With the realization that many marriages are increasingly more intercultural than monocultural, we have decided to introduce this new section called In Cultural Matters. This section will deal with issues that couples in intercultural relationships likely face or might face in marriage. Your discussion and feedback will be greatly appreciated :).
Source: indiansimmer.com via Marisa on Pinterest
In many relationships, food is very special. Many amazing things happen over a delicious meal: those getting-to-know-you dinner dates; those adventurous international meals; that riveting conversation; that discovery that presenting him/her with a favorite meal is akin to a truce, or better yet, a bribe. Food is central to our existence.

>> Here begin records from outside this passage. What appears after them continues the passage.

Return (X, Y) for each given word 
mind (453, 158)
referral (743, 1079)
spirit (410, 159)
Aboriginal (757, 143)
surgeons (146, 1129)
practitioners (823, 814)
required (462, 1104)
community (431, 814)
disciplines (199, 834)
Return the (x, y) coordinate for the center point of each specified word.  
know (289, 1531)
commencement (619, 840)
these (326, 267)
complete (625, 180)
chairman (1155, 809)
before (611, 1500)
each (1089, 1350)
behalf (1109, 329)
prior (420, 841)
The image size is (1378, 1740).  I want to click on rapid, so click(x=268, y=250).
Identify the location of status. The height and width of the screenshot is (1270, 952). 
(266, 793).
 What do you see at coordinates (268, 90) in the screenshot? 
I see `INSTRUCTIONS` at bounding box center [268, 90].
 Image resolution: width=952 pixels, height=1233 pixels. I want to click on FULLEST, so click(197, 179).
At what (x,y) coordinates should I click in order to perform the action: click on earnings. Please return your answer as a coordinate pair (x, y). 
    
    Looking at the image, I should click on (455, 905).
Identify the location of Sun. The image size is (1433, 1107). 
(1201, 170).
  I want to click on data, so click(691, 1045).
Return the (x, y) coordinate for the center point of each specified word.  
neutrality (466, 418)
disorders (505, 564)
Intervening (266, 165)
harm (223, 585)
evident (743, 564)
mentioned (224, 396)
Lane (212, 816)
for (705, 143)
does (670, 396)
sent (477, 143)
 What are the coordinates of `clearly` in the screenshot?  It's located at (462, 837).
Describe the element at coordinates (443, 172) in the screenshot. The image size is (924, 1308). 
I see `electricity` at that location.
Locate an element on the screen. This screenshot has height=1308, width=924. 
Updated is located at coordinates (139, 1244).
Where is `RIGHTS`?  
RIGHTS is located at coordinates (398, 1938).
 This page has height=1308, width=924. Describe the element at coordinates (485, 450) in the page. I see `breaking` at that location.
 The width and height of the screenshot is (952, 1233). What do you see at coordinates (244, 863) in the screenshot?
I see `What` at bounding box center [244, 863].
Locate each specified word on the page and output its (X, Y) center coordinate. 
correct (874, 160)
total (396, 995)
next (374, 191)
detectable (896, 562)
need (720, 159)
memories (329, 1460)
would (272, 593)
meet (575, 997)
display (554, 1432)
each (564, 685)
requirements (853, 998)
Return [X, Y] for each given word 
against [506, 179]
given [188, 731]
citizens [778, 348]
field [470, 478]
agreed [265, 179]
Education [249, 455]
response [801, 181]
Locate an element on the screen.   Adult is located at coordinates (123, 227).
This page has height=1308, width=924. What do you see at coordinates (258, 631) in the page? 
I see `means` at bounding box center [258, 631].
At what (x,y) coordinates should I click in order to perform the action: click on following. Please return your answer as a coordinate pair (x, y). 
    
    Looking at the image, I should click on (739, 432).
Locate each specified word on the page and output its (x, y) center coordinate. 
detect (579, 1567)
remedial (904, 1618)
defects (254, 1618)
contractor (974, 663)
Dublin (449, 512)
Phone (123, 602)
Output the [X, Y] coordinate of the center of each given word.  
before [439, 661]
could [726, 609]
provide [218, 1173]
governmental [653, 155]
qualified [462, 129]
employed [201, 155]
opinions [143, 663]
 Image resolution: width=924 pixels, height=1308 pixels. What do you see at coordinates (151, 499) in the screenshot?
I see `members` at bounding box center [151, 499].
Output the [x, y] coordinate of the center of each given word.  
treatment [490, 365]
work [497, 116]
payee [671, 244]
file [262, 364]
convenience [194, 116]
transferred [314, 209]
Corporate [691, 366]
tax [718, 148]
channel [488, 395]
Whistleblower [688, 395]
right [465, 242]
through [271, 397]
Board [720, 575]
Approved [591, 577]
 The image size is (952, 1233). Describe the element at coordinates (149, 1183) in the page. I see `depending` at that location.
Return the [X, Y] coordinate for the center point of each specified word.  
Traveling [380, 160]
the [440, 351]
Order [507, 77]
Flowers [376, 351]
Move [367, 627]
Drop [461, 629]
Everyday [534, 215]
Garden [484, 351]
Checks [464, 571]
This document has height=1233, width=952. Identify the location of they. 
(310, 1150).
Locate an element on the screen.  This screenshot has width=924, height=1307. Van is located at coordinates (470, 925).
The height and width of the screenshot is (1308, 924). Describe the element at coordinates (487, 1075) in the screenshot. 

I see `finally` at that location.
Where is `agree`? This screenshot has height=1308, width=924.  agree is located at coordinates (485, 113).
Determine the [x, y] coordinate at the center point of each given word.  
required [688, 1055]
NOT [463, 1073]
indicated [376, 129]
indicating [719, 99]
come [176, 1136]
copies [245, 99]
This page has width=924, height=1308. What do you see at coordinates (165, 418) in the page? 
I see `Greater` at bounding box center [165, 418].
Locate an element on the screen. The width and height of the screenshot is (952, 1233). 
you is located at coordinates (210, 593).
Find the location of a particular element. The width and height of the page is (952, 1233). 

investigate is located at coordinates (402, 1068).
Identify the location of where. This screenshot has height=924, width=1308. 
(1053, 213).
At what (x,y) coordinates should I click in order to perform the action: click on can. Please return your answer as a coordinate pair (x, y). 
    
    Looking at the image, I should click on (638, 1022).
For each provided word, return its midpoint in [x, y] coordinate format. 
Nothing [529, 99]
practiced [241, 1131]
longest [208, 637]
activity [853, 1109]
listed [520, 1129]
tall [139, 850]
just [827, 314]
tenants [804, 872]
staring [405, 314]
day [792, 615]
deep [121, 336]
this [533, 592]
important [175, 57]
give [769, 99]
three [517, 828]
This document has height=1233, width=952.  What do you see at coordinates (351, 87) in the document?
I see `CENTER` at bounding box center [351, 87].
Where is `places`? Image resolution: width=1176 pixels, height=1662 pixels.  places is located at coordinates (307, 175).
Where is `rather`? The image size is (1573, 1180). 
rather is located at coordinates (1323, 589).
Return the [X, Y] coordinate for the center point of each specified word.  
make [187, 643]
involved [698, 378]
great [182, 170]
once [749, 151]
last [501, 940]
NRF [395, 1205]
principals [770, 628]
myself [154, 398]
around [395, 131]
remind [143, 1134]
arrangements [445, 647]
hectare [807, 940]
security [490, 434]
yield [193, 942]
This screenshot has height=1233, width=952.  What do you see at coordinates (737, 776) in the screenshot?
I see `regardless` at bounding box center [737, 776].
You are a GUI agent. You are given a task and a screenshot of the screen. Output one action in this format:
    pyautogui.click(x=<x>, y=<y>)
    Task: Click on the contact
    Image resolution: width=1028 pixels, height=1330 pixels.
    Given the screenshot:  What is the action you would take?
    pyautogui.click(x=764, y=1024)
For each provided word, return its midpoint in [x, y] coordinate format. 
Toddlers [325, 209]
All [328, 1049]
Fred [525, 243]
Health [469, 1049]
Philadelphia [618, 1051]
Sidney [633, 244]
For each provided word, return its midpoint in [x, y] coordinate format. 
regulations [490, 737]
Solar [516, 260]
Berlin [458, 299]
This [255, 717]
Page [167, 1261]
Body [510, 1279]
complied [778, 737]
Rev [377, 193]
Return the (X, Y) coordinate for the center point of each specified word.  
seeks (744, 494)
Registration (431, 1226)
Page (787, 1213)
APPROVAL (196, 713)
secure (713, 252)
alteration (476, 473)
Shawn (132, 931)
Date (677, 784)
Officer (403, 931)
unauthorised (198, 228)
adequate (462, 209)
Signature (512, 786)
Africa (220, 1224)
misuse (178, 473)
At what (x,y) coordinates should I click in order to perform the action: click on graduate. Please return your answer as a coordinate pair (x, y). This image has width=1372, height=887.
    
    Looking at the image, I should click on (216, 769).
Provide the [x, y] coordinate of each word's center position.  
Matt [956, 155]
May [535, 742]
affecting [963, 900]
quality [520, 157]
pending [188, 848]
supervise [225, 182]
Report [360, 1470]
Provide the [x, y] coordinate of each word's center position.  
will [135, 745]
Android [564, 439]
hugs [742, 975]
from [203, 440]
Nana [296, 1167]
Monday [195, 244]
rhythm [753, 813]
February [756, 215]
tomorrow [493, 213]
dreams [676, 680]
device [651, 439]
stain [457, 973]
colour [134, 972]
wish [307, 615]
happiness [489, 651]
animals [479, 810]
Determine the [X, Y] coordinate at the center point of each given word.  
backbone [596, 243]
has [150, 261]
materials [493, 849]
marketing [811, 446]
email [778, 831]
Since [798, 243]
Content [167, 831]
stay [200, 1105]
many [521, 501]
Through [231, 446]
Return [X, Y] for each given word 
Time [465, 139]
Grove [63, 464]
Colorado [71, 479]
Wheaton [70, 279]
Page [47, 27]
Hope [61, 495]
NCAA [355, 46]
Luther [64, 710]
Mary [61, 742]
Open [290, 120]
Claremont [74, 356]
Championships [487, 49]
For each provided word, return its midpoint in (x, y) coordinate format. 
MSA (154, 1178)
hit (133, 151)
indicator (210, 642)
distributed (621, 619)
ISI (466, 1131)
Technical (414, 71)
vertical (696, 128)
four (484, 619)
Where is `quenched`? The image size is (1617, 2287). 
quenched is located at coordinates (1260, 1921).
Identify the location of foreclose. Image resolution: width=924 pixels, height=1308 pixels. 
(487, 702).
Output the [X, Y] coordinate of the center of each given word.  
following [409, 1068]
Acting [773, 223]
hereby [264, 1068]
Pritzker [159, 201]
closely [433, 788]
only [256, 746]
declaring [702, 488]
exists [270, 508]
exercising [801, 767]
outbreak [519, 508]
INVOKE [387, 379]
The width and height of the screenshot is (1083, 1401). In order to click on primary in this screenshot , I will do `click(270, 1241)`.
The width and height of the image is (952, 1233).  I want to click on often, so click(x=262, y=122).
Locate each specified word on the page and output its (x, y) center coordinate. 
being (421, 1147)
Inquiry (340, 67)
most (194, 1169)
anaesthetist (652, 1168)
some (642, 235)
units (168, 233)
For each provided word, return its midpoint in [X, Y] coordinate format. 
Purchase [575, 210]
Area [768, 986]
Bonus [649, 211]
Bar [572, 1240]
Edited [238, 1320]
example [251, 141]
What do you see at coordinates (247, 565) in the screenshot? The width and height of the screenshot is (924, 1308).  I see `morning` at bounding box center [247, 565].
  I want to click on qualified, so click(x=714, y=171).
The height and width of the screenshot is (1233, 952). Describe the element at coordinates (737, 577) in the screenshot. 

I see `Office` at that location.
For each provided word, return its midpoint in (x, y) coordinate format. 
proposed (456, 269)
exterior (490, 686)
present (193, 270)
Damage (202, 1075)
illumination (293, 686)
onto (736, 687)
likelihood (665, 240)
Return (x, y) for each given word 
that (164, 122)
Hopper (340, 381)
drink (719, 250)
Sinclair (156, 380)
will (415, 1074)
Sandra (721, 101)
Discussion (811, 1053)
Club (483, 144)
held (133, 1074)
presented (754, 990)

Now, when food becomes potentially divisive in your relationship, what do you do? I’m not just talking about the “I love Thai food, but he hates it” scenario; that’s relatively easy to deal with: just have him get his own preferred meal, while you get yours. I’m referring to something deeper, something that has to do with cultural identity and pride. Say your beau visits you at home one day and you’re making some extremely delicious egusi soup, just like your Nigerian mother taught you to make. He walks in and, instead of a satisfied smile, screws up his nose instead. “What exactly is that smell?” he asks you. “I can’t stand it!” Oh-oh! The man you can’t wait to marry cannot stand the smell of your Nigerian meal, and you have absolutely no intention of giving up the preparation of your favorite meals.
In a scenario like this, what’s the solution? Do you consider this a deal breaker and decide that giving up your favorite cultural meals is sacrificing too much? Do you decide that you’ll cook those meals only when he isn’t home?
If you’ve dealt with a situation in which your cultural foods, which are foreign to your spouse, were not your spouse’s “cup of tea”, how have you handled it?